Howard Royse looks into the archives and shares some cautionary advice around the application of the Construction Industry Scheme (CIS).
Chartered Accountants will have at least some nodding acquaintance with the Construction Industry Scheme. You will probably know that it is run by HMRC and applies to contractors that engage subcontractors for defined construction operations.
What follows are summaries of three cases taken from the museum of tax cases won by HMRC, where the contractor paid a significant price for a lack of knowledge or care.
After reading these, you may care to consider whether your clients, or your own company, maintains a sufficiently high level of compliance.
Flemming & Son Construction (West Midlands) Ltd v HMRC
The usual process for an invoice raised by a subcontractor is that someone at the contractor’s office will review the work specified and the value given.

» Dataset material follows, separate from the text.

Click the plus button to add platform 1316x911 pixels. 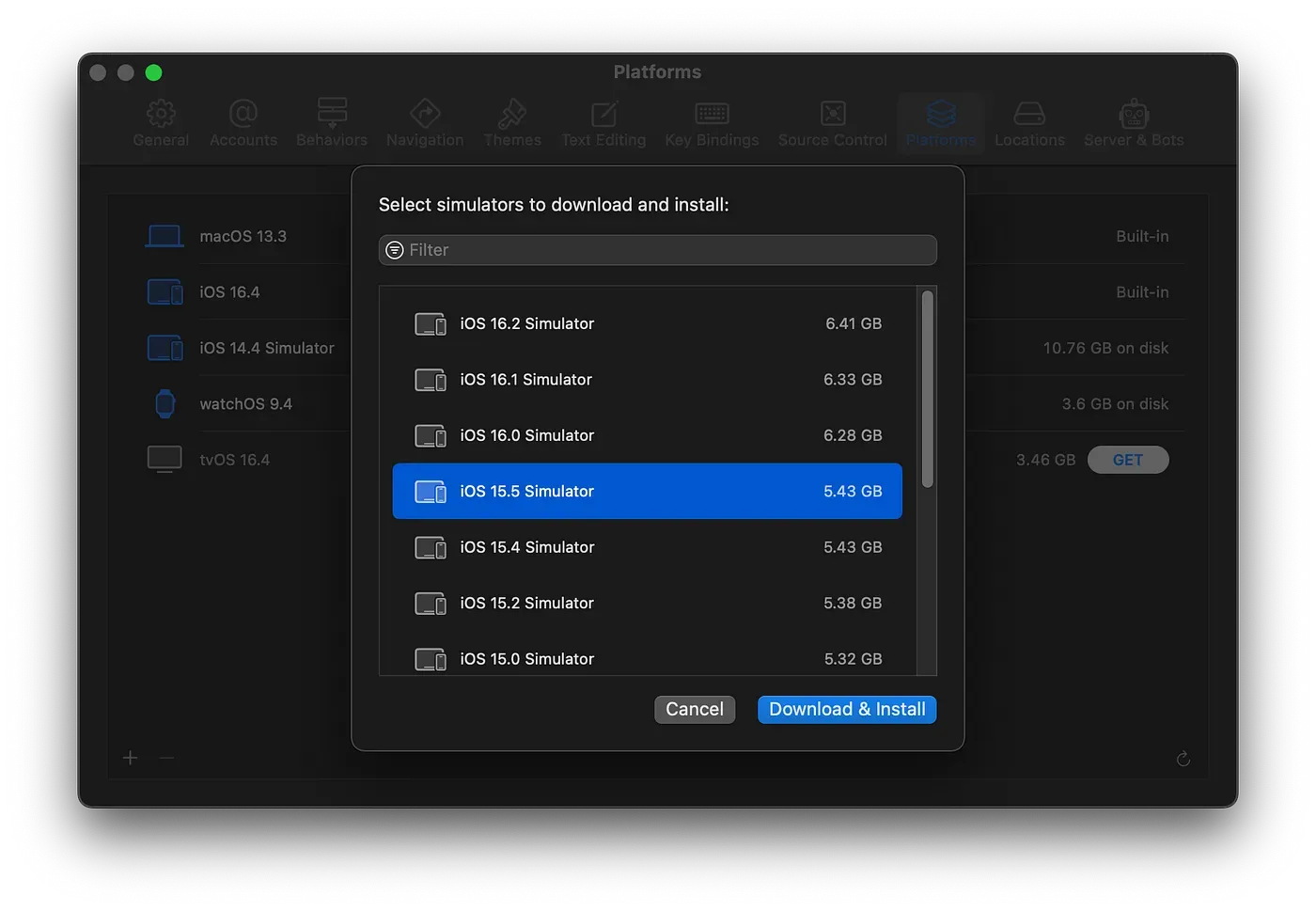click(131, 758)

Payment for a sum (not necessarily that invoiced) will be authorised; the accounts department will issue the payment, net of tax if applicable.

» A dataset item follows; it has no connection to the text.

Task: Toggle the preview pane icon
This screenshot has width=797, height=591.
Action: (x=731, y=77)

The authoriser may not be familiar with the workings of CIS; the person issuing the payment will not necessarily question the sum authorised. That can lead to problems for the contractor, if the subcontractor claims a high proportion of the invoice’s value as being for materials and therefore not subject to tax deduction.
Tax deducted can be redeemed by the subcontractor – but its deduction is delayed cash flow. As the subcontractor is probably not able to use VAT as temporary borrowings anymore (thanks to the domestic reverse charge), there is a greater temptation to look for lower tax deductions.
Does this matter to the contractor? HMRC think it should. They certainly did with Flemming. A review of the company’s records showed little evidence of the verification of the sums charged by subcontractors for materials. Whatever the subcontractor specified was accepted. HMRC sought payment from the company for under-deducted tax, which was upheld at the Tax Tribunal.
The cost to the company? Nearly £33,000.
Some readers may be familiar with the Income Tax (Construction Industry Scheme) Regulations 2005. In particular, Regulations 9 and 13. The latter empowers HMRC to recover tax that has not been deducted from subcontractors; the former allows discretion in whether the contractor is asked to pay. The exercise of that discretion will depend on the circumstances of the case.
Tayfield Homes v HMRC
The Tayfield directors considered their company’s trade to be that of a property developer. They engaged another company, Britannia, as the contractor with a separate company as the QS; in turn, subcontractors would be engaged and so on down the supply chain. Tayfield had registered for CIS but had submitted nil returns.
A change in circumstances involved Tayfield paying Britannia’s subcontractors directly. HMRC reviewed Tayfield’s procedures and found a very low level of CIS diligence. The discretion not to pursue tax was not granted and the company was assessed for under-deducted tax. The Tax Tribunal agreed with HMRC that the company had not exercised reasonable care with CIS.
This cost the company in excess of £79,000.
North Point (Pall Mall) Ltd
The circumstances are similar to those in Tayfield. More than one company was involved but it is the essence of the findings that is more important than the detail.
One of the two directors believed the company to be property developers; the other director, an accountant who was aware of CIS but not an expert, chose to believe his colleague. Without taking advice, at least to begin with. Only when HMRC took an interest in the company, working upwards through the supply chain, was advice sought.
Again, HMRC refused discretion as to CIS failures and under-deductions.
The sum payable to HMRC was in excess of £1.7 million. Subsequently, the project stalled and the company went into administration. Eight years later, the site remains abandoned.
There are many more facets of CIS that can cause problems for businesses in construction, and their accountants. If you have responsibility for CIS, can you say that you are confident in your compliance?